When:
Friday, May 30, 2025
10:00 AM - 11:00 AM CT
Where:
Suite 3500, 875 N Michigan Ave, Chicago, IL 60611
Webcast Link
(Hybrid)
Audience: Faculty/Staff - Student - Post Docs/Docs - Graduate Students
Contact:
Tiffany Leighton
Group: NSF-Simons National Institute for Theory and Mathematics in Biology
Category: Lectures & Meetings
Title: Therapeutic Interfering Particles
Abstract: Theories have long proposed that Therapeutic Interfering Particles (TIPs)—a class of Defective Interfering Particles (DIPs) engineered to have R0>1 and stably propagate to new cells—could overcome major barriers to disease control. TIPs exert their antiviral effects through competition for viral replication and packaging machinery and as a consequence of their conditional replication were predicted to act as single-administration, resistance-proof antivirals (Metzger et al., 2011). We recently reported engineering of the first TIPs and the first demonstration of the hypothesized TIP therapeutic effect (Tanner et al. 2019; Chaturvedi et al. Cell 2021; Notton et al. 2021; Chaturvedi et al. PNAS, 2022). For SARS-CoV-2, a single, intranasal administration of TIPs to Syrian golden hamsters dramatically lowers virus by 3-Log10s and protects against severe disease, even for neutralization-resistant variants (beta, delta, etc…). For HIV-1, a single injection of TIPs durably suppresses highly-pathogenic virus, long-term, by 4-Log10s, in non-human primates—without emergence of resistance—and protects against death (Pitchai et al. Science 2024). These data provide proof-of-concept for a novel class of antivirals with the capacity to overcome key challenges in infectious disease control.

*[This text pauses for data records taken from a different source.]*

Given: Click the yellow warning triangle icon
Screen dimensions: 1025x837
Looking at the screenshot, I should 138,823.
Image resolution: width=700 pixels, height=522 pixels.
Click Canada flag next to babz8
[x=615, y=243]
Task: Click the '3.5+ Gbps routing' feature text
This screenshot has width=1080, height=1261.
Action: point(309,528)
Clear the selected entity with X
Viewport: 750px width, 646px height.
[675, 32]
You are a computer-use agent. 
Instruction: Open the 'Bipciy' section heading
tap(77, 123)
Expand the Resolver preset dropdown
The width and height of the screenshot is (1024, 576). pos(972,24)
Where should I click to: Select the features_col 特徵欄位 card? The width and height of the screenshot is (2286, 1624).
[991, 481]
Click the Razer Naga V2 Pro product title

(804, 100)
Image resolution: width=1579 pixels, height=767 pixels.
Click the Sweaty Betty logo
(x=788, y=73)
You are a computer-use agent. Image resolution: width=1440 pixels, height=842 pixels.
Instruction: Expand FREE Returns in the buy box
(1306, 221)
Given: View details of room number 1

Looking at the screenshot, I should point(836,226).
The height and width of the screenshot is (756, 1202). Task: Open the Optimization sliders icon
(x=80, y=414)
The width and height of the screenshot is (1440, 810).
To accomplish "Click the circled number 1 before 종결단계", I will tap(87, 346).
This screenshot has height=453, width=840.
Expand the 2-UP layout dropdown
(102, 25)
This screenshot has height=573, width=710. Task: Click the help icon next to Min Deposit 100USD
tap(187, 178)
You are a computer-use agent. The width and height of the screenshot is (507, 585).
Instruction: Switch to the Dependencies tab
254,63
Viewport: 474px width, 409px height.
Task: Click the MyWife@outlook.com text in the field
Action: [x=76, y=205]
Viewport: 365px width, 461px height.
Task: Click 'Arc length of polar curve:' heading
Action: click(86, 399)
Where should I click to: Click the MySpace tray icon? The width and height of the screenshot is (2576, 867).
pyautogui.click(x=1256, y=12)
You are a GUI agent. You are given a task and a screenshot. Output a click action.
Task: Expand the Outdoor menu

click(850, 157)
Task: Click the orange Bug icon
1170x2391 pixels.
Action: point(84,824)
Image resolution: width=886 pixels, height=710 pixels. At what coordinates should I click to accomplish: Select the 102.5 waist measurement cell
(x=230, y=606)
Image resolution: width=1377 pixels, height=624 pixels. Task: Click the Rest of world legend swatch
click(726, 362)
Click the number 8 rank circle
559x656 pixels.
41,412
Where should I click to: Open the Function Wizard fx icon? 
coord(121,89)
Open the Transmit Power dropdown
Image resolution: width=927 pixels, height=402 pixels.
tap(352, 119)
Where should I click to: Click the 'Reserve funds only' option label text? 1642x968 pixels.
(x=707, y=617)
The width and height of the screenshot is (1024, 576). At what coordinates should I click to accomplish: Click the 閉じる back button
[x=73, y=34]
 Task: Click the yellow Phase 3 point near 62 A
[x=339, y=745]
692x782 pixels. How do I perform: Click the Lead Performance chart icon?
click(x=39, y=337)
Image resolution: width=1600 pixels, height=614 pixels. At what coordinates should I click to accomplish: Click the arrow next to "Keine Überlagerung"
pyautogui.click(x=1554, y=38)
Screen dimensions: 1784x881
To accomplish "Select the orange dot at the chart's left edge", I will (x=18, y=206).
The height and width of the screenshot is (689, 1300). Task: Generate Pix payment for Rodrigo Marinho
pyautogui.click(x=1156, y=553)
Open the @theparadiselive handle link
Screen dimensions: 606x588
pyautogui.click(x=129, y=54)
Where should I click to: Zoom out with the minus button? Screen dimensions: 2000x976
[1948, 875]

Bio: Leor Weinberger is the Director of the Gladstone Center for Cell Circuitry and William and Ute Bowes Distinguished Professor in the Department of Biochemistry and Biophysics and the Department of Pharmaceutical Chemistry at the University of California San Francisco. The Weinberger Lab uses mathematical and experimental approaches to decode the regulatory principles viruses use to select between alternate fates. They then exploit these principles to develop unique therapeutic targets and ultimately new antiviral strategies.
Learn more about Leor Weinberger's research
The NSF-Simons National Institute for Theory and Mathematics in Biology Seminar Series aims to bring together a mix of mathematicians and biologists to foster discussion and collaboration between the two fields. The seminar series will take place on Fridays from 10am - 11am at the NITMB offices in the John Hancock Center in downtown Chicago. There will be both an in-person and virtual component.